A surprising number of otherwise intelligent people seem to have a great emotional investment in the value of the loonie. To be sure, the price of the currency is important as a determinant of buying power, as a factor of production and as a store of value. It matters, but only in the same way that the price of a barrel of oil or an ounce of gold matters.

Yet, the significance that’s attached to the loonie seems to be closely tied to Canada’s fragile national identity. The loonie’s recent rise to parity with the U.S. dollar is being treated as if it’s a source of national pride rather than just an invitation to shop south of the border.

In fact, the loonie’s recent rise merely represents high commodity prices and a weakening US$ — neither of which have much of anything to do with Canada’s merit as a nation.
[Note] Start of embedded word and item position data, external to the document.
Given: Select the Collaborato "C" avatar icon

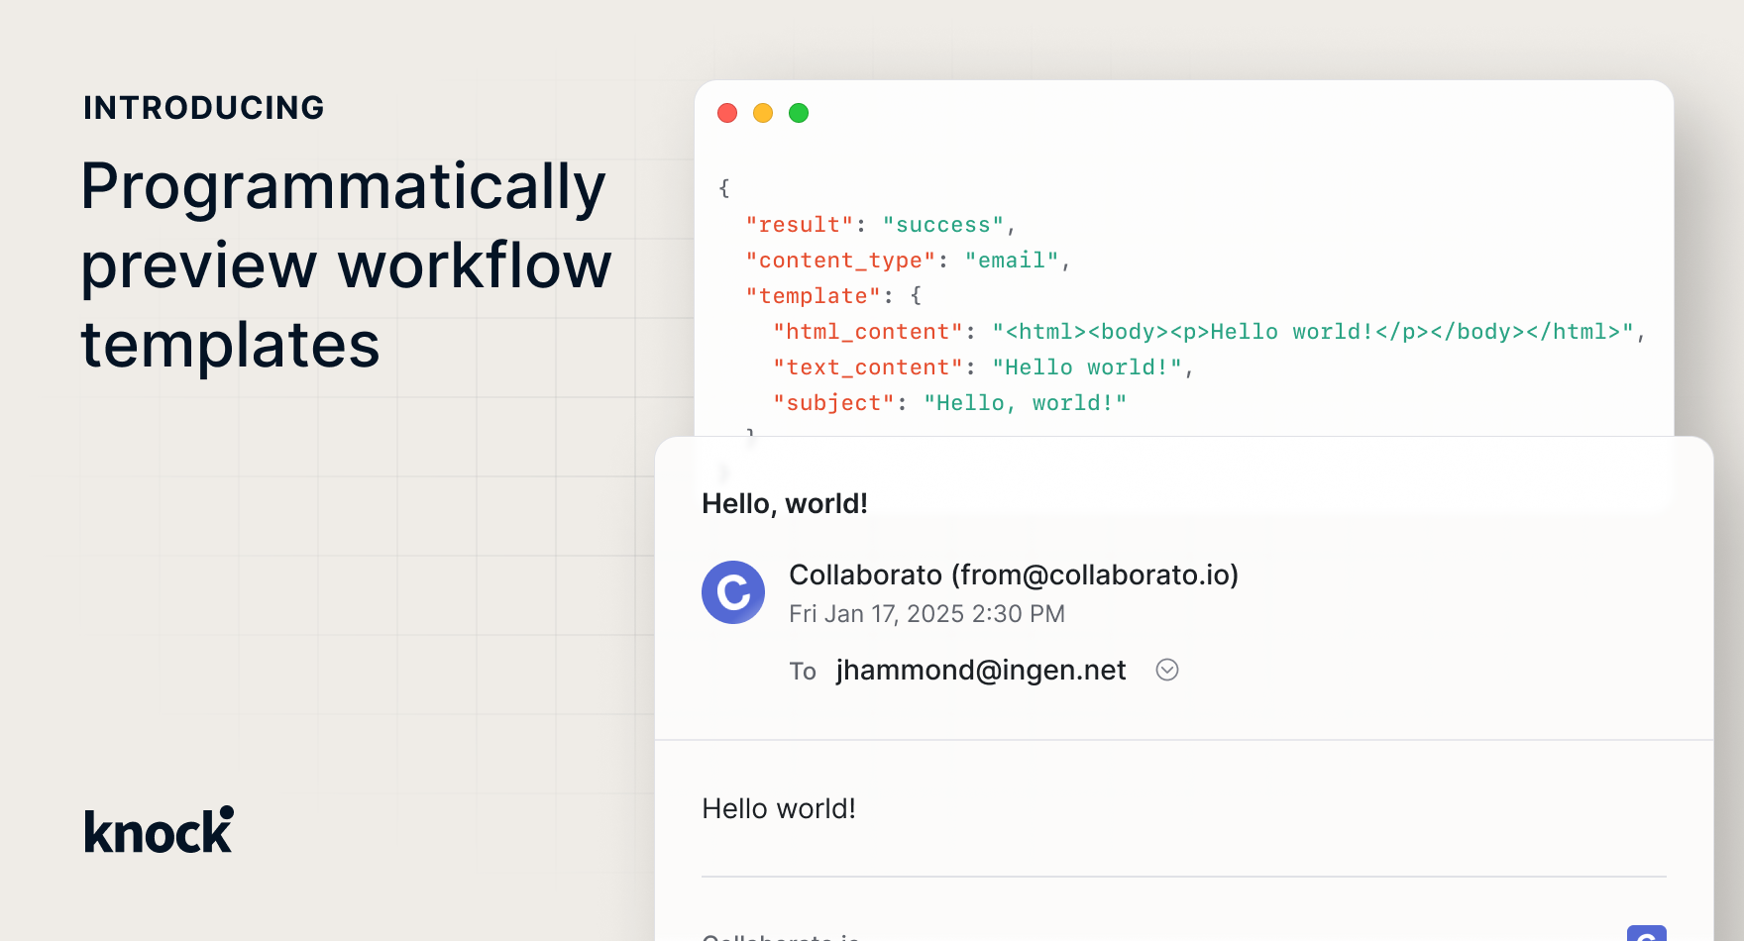Looking at the screenshot, I should tap(733, 592).
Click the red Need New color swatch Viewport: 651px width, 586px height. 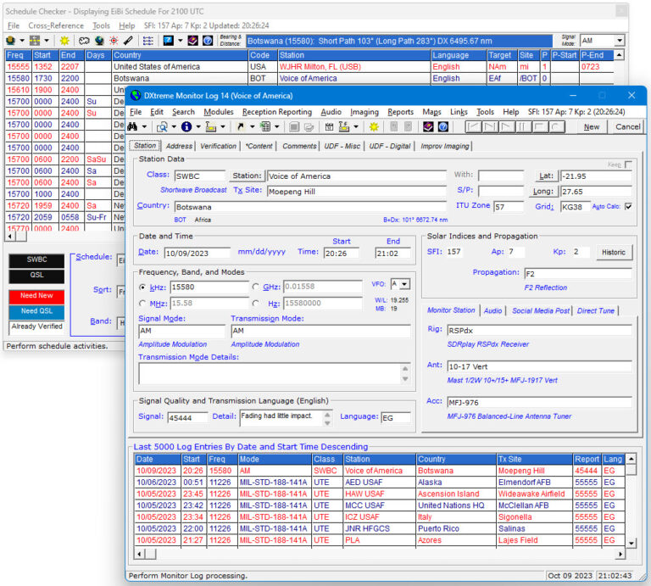36,296
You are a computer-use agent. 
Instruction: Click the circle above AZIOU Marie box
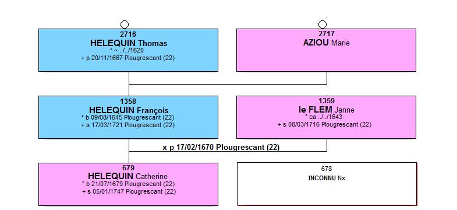click(323, 25)
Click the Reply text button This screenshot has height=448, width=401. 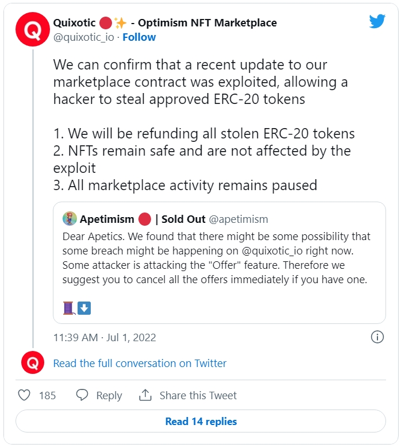[109, 396]
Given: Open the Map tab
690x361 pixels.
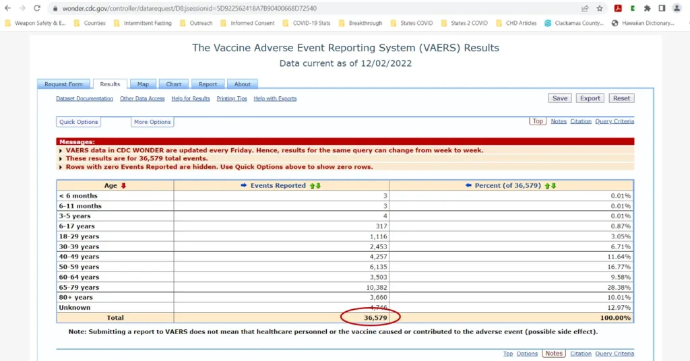Looking at the screenshot, I should click(x=143, y=84).
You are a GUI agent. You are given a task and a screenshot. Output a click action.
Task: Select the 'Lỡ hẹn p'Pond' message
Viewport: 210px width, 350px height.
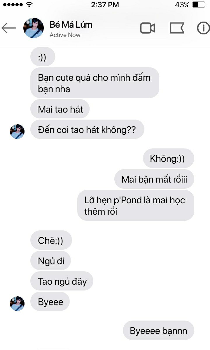coord(136,205)
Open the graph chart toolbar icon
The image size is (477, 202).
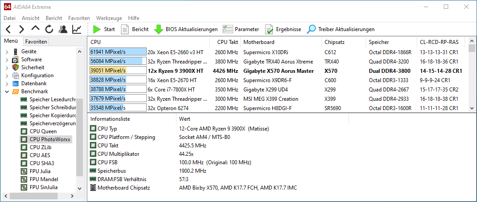77,29
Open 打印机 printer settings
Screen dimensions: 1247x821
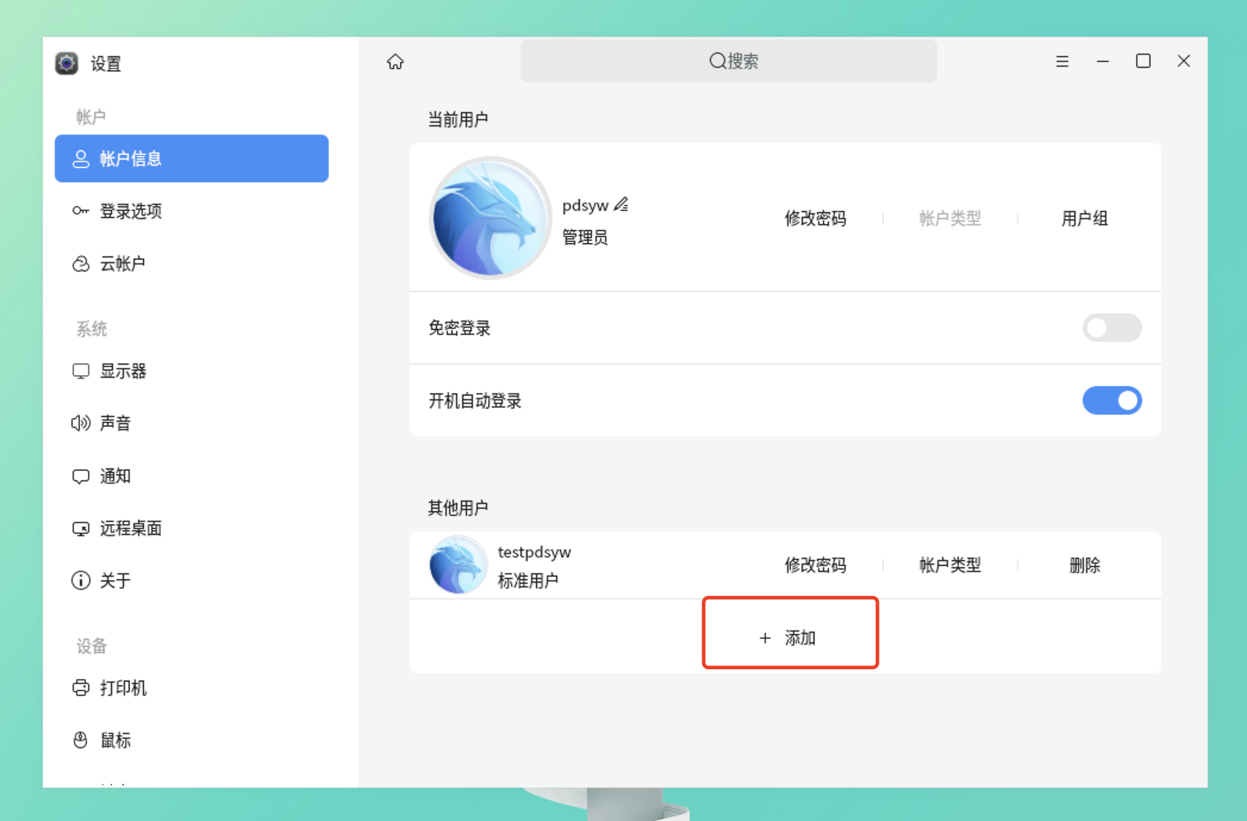(123, 688)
Parity with the US$ is something that roughly a third of Canadians have never experienced. So, those under 30 can perhaps be excused for marvelling at the novelty. But everyone else in the country — and that includes senior policy-makers such as Bank of Canada Governor David Dodge and federal Finance Minister Jim Flaherty — has been here before, even if the memory has faded over the past 30 years.

For this latter group, the recent return to parity should serve as a warning against the sort of misguided measures — foreign investment constraints and wasteful subsidies — that past policy-makers have adopted, invoking the currency as the excuse. And they shouldn’t be lured into monetary policy decisions based solely on the loonie’s latest oscillations.

Let markets dictate the value of the currency. Monetary policy should remain focused on inflation. Fiscal policy should be focused on creating an environment in which business and workers can adapt and adjust to factors such as foreign exchange fluctuations.

The price of the loonie should be just one among many factors guiding these decisions, not a reason to act on its own. People must abandon their irrational emotional attachment to the currency and allow markets — and policy-makers — to do their work.